If I remove the if-statement, it compiles correctly. If I give the String input a default value of "", it also works correct (with the if-statement included). Why is this? This seems basic but I can't figure it out for the life of me!

Answer 1

input = in.next(); is never executed if the if statement evaluates to true (since the body of the if statement contains a continue statement, which skips to the end of the while loop's iteration), so the while loop's condition cannot test this variable (which may not be initialized).

You can avoid this error by initializing input to an empty String:

String input = "";

As an alternative, it might make more sense to change your logic as follows, since you probably want to display the "Continue?" question even if the numeric inputs are all 0.

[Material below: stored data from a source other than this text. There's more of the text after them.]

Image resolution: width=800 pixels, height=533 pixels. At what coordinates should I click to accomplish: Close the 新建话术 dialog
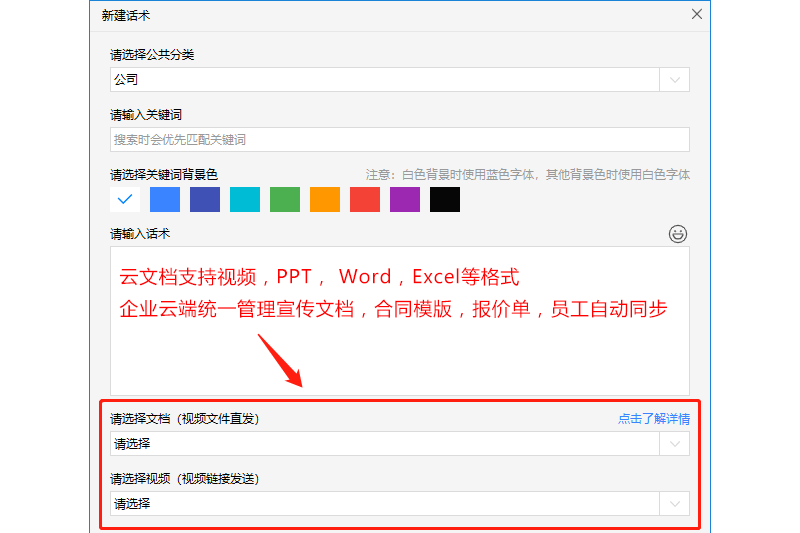point(697,15)
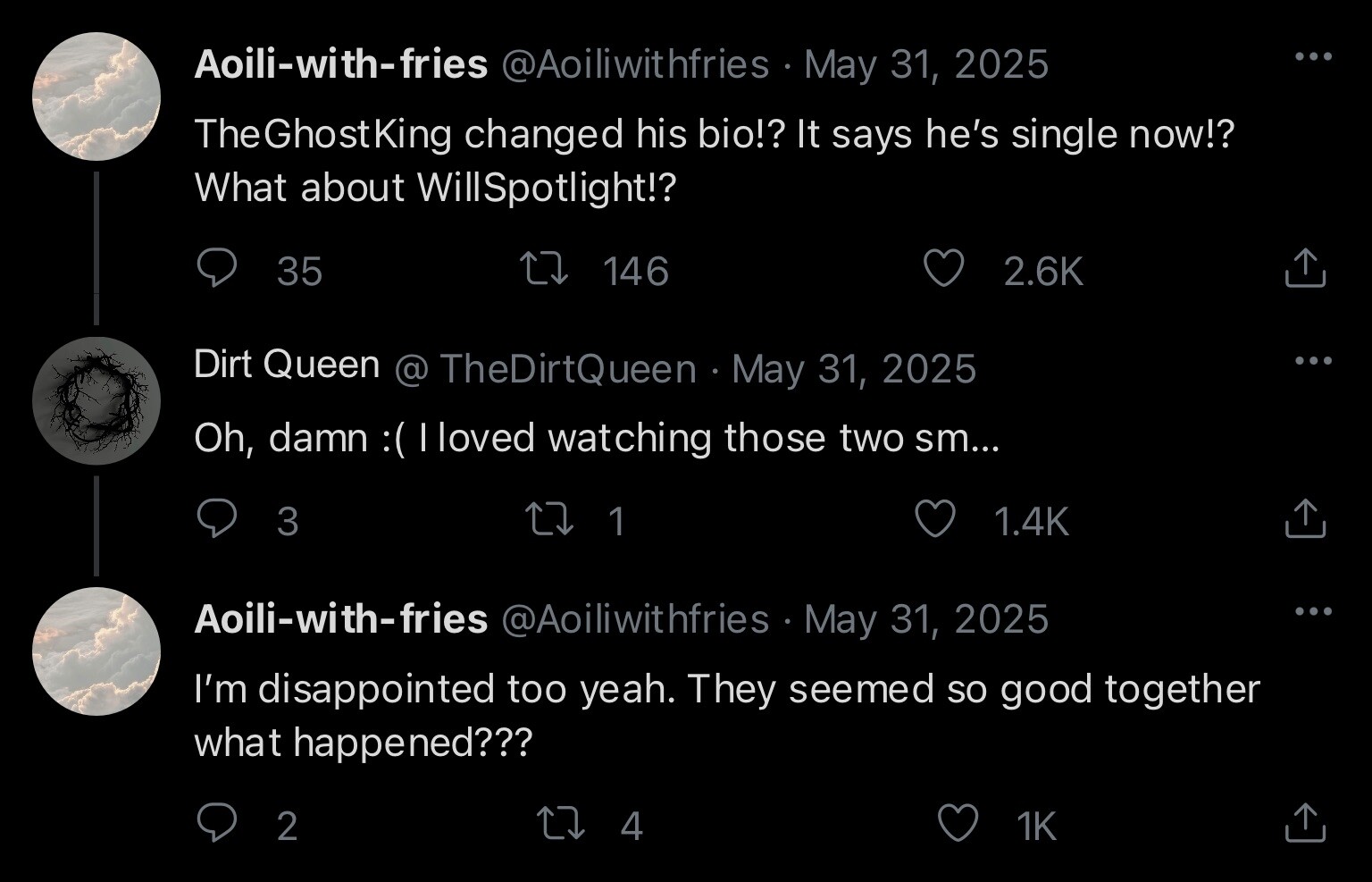Open @Aoiliwithfries profile from the username
1372x882 pixels.
click(634, 63)
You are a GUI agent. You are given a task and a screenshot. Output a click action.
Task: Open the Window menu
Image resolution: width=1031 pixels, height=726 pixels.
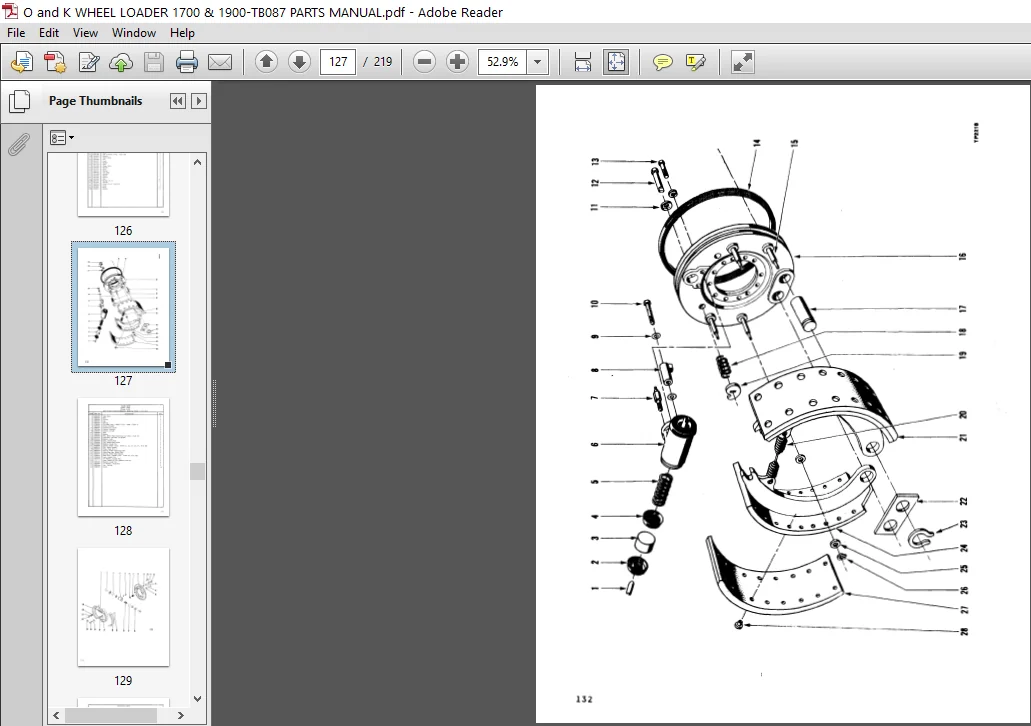[x=133, y=33]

public static void main(String[] args)
{

    String input;
    do
    {

        Scanner in = new Scanner(System.in);
        System.out.println("A: ");
        double a = in.nextDouble();
        System.out.println("B: ");
        double b = in.nextDouble();
        System.out.println("C: ");
        double c = in.nextDouble();

        if ((a == 0) && (b == 0) && (c == 0)) {
            System.out.println("No solutions to quadratic formual with these inputs!");
        } else {
            double d = b * b - 4*a*c;
            double x1 = (-b - Math.sqrt(d)) / (2 * a);
            double x2 = (-b + Math.sqrt(d)) / (2 * a);
            System.out.println(x1);
            System.out.println(x2);
        }
        System.out.println("Continue? ");
        input = in.next();
    }
    while (input.equals("Y"));
}

Answer 2

You've declared a variable input that is not initialized until the last statement of the do-while block. If you introduce the possibility of a continue before this statement, then input could be uninitialized when referenced in the condition.

It is not the if statement that is causing this error; it is the continue statement.

I would remove the continue and place the solution calculations in an else block to avoid dividing by 0. Then I would make sure that the last 2 statements asking the user to continue are past the if/else to ensure that input is initialized by the time the while condition is evaluated.

    if ((a == 0) && (b == 0) && (c == 0))
    {
        System.out.println("No solutions to quadratic formula with these inputs!");
    }
    else
    {
        double d = b * b - 4*a*c;
        double x1 = (-b - Math.sqrt(d)) / (2 * a);
        double x2 = (-b + Math.sqrt(d)) / (2 * a);
        System.out.println(x1);
        System.out.println(x2);
    }

    System.out.println("Continue? ");

    input = in.next();
}
while (input.equals("Y"));

You may also want to detect if the discriminant is less than zero, to indicate that there are no real solutions or to give complex solutions.

You may also want to detect if just a is 0 and solve the linear equation.